Fetch all attachments using xhr/fetch in the Connector and save directly to Zotero and Server

adomasven commented 6 months ago

Seems like when the Connector was initially written there was no XHR support for Blob and ArrayBuffer types. Technically it's not very efficient to do this, but we are facing increasingly more complicated bot protection and it's unlikely to get better in the future.

dstillman commented 6 months ago

(Inspired by https://forums.zotero.org/discussion/114431/pdf-will-not-save-to-zotero, among others)

dstillman commented 5 months ago

https://forums.zotero.org/discussion/comment/465245/#Comment_465245

adomasven commented 3 months ago

https://forums.zotero.org/discussion/116557/zotero-ezproxy-issue

adomasven commented 1 month ago

While this works well for regular downloads, for some sites (ScienceDirect!) that use a JS redirect it will not without custom handling:

Add a hidden iframe on the page with sandbox settings that disallows file downloads (so the user doesn't get prompted to save a file)
Monitor for attempts to navigate to the expected mime-type (either navigation gets aborted after getting headers with content-disposition by iframe sandbox, or it succeeds, which means we needlessly load the file in the iframe)
Then refetch the same page using XHR

Unfortunately at least for ScienceDirect on Safari this doesn't work without some additional custom handholding, because we do not have full cookie access there. We need to make the fetch request for the PDF from the sciencedirect page (not background) as it's allowed per their CSP policy, but this can change at any point.
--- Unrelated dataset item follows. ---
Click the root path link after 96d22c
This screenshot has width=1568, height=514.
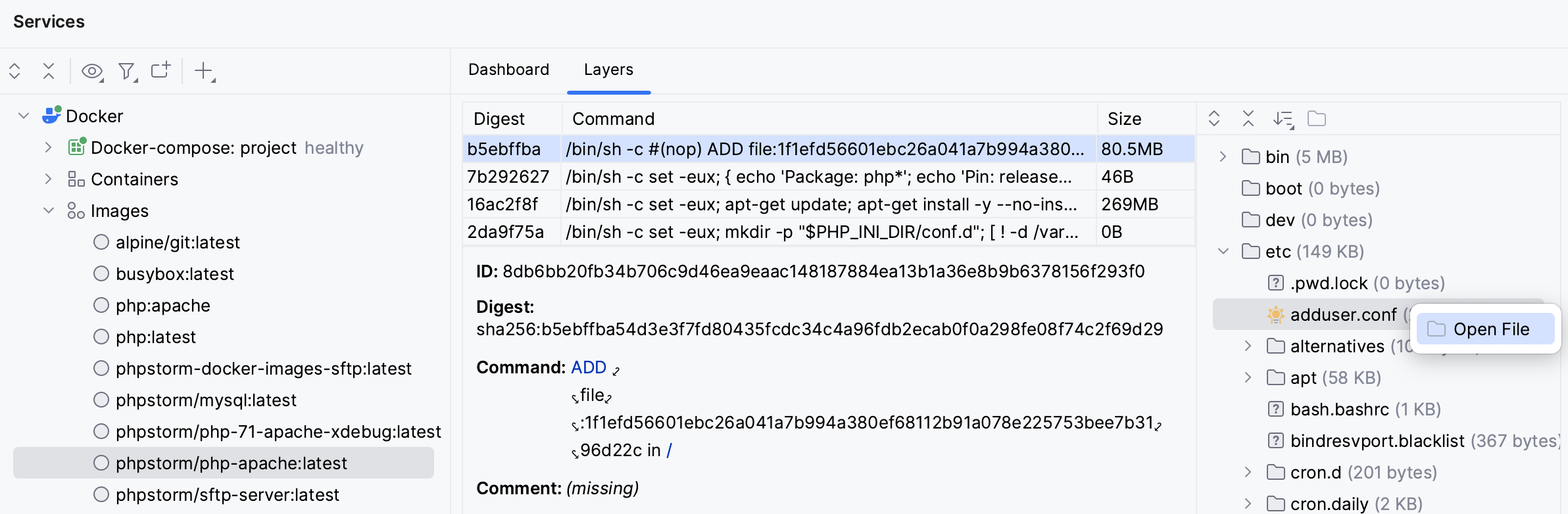(x=669, y=450)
The biggest drawback here is that we're not equipped to display a captcha window on the browser if anything goes wrong, and even if we opened a new captcha tab, we wouldn't be able to do much with it since we cannot grab the loaded file directly from the browser without using XHR. Also it might trigger a save file prompt if we did this.
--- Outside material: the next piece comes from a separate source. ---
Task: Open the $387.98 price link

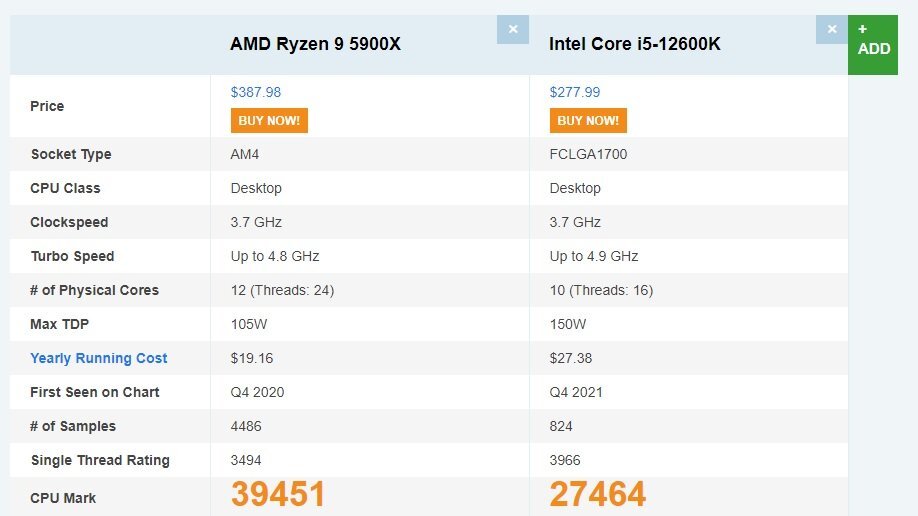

Also if some of this breaks we will be hostage to the browser extension approval processes and cannot update as fast as we can with the client.

The other option is to continue using Zotero BrowserDownload for pages where we need JS redirect, but that defeats one of the more exciting parts of this change.

adomasven commented 1 month ago

Unfortunately at least for ScienceDirect on Safari this doesn't work without some additional custom handholding, because we do not have full cookie access there. We need to make the fetch request for the PDF from the sciencedirect page (not background) as it's allowed per their CSP policy, but this can change at any point.

I guess the default policy for all attachment XHRs should be to attempt to fetch them using the content XHR and only fallback to background XHR if that fails (most likely due to CORS), and then that might fail too on Safari, but at least we won't need to add an exception.

This would also mean that maybe Safari would work better than now since cookies would be sent more often. On the other hand for multiple saves from Google Scholar and similar websites we'd be needlessly sending content XHR that would all generally fail due to CSP.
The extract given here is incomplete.